60s Hit-Making Songwriters Key To Creating Winning Ideas
I read that a song-writing duo recently, separately died. So successful that in the Sixties they racked up UK Top 20 hits in number second only to Lennon-McCartney.
With a love of songwriting since schoolmates, they were rejected by the gatekeepers of the day (Soho's English Tin Pan Alley). So chanced their luck with a newly formed band they saw perform live in a pub. Giving them one standout that a few months later was Number One.
Ken Howard and Alan Blaikley, as London's Times attests, 'never lost their belief that songwriting was an art in which the best results were achieved collectively'.
Later citing this exchange. Which you can imagine from a pairing adept at gliding the other's point to another, whilst finishing each others sentences in complete comfort.
“Alan and I have known each other for so long that we have developed an intuitive empathy that allows us to short-cut the creative process,” Howard noted.
“It’s like a rally in tennis, keeping ideas in play which individually one might have discarded,” Blaikley added.
“Then you examine what you’ve got and you can tell at once if it’s a winner.”
I've chaired countless 'better idea generation' sessions over video these past few years.
Some attendees come pre-amped to dismiss group brainstorming as a total waste of time.
Yet it needn't be.
Here, you get a glimpse into how. Especially when you and your colleagues may have a history strangely bereft of 'intuitive empathy short-cuts'.
Take this pair of criticisms of brainstorming as most know it.
No idea is too stupid. (Except when it is too stupid.)
The 'team' always triumphs. (Except that personal creations alone are always better.)
Both can be minimised with these writers' approach.
What their experience shows, is that it pays not to discard any thought as you progress.
There's plenty of advice around keeping going for as long as you've got. Regardless of any perceived quality of output.
The fact remains that during a session you can pursue what might seem dead-ends. Remix them. Take one somewhere weird.
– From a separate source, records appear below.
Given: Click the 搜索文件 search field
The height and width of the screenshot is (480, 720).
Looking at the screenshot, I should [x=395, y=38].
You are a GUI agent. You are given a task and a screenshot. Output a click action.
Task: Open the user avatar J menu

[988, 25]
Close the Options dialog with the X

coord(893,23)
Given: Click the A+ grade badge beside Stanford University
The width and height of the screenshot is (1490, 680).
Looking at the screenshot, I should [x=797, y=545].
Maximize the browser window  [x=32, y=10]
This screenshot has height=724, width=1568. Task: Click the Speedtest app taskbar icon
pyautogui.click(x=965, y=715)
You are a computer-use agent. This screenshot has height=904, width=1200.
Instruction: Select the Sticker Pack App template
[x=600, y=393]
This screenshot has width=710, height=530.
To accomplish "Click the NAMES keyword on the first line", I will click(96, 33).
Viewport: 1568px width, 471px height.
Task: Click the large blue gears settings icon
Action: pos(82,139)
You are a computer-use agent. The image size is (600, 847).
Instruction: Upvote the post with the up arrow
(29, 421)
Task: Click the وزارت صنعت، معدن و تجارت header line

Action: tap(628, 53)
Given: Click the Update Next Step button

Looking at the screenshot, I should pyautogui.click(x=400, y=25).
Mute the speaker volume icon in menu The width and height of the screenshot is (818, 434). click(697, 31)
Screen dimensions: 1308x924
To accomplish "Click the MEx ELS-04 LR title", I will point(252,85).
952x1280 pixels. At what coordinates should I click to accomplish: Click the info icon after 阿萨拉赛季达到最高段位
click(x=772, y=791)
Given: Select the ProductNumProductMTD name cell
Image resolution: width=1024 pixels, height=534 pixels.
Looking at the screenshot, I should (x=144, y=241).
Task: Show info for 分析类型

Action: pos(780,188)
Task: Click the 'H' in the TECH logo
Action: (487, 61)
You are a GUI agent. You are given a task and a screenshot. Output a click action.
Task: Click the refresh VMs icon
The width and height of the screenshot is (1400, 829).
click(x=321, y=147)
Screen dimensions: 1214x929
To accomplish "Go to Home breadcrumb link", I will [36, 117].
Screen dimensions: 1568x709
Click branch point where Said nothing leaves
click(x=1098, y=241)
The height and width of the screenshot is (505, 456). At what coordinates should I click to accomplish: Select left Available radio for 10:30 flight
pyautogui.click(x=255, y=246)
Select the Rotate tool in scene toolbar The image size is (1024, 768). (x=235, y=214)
Mash a couple up together.
Try never to cut down an idea the moment it germinates. Certainly not without seeing where the seedling might sprout.
To 'play around with them' is to adopt the proven tactic of allowing them to breed.
It's so often not the first idea. So why stop without iteration?
Once pausing a session along these lines, you can then truly have a clearer view and a real winner emerging.